What is required: Would you please repeat all of the data exactly, omitting the pictures?

(Stored records)
────────────────
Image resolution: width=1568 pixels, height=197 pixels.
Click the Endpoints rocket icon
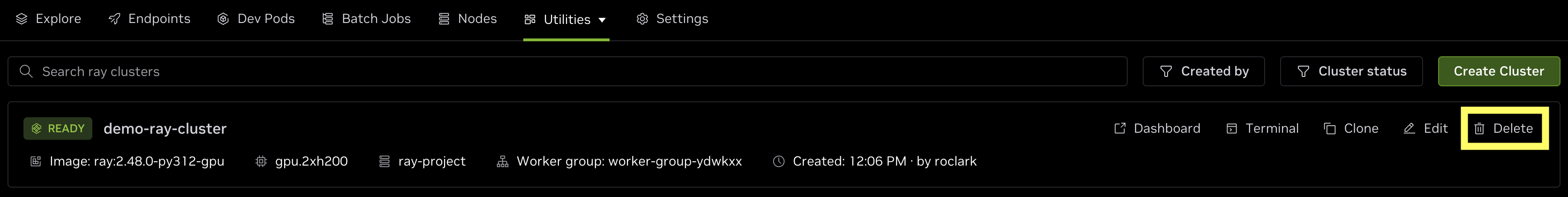[x=114, y=19]
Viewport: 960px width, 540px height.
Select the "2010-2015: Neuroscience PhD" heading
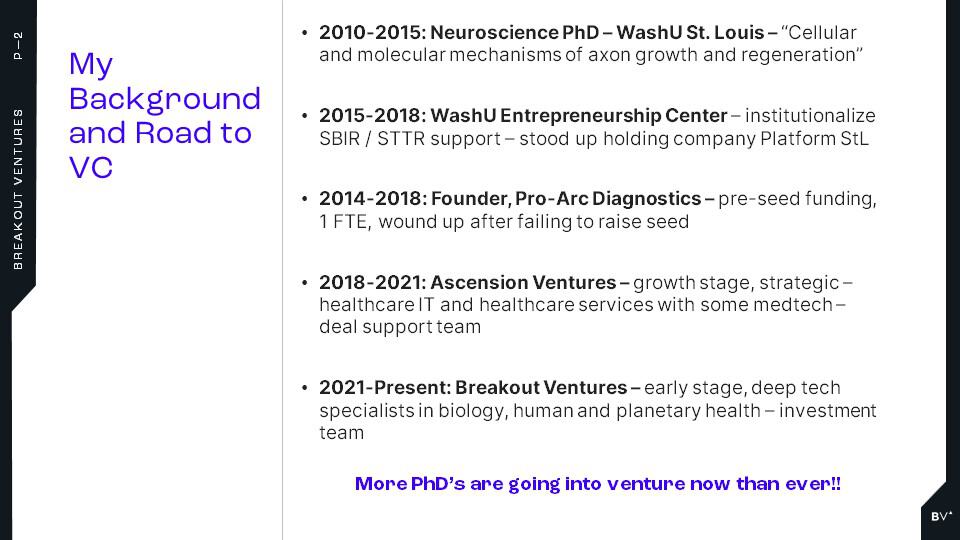(x=459, y=32)
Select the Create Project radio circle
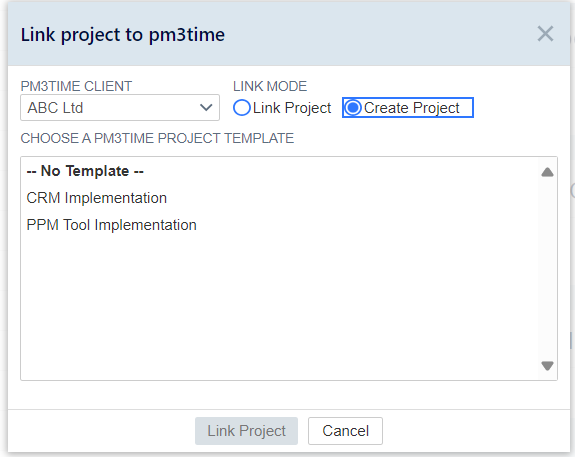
────────────────
Answer for the task:
Image resolution: width=1568 pixels, height=197 pixels.
Click the Endpoints rocket icon
[x=114, y=19]
Viewport: 960px width, 540px height.
Select the "2010-2015: Neuroscience PhD" heading
(x=459, y=32)
Select the Create Project radio circle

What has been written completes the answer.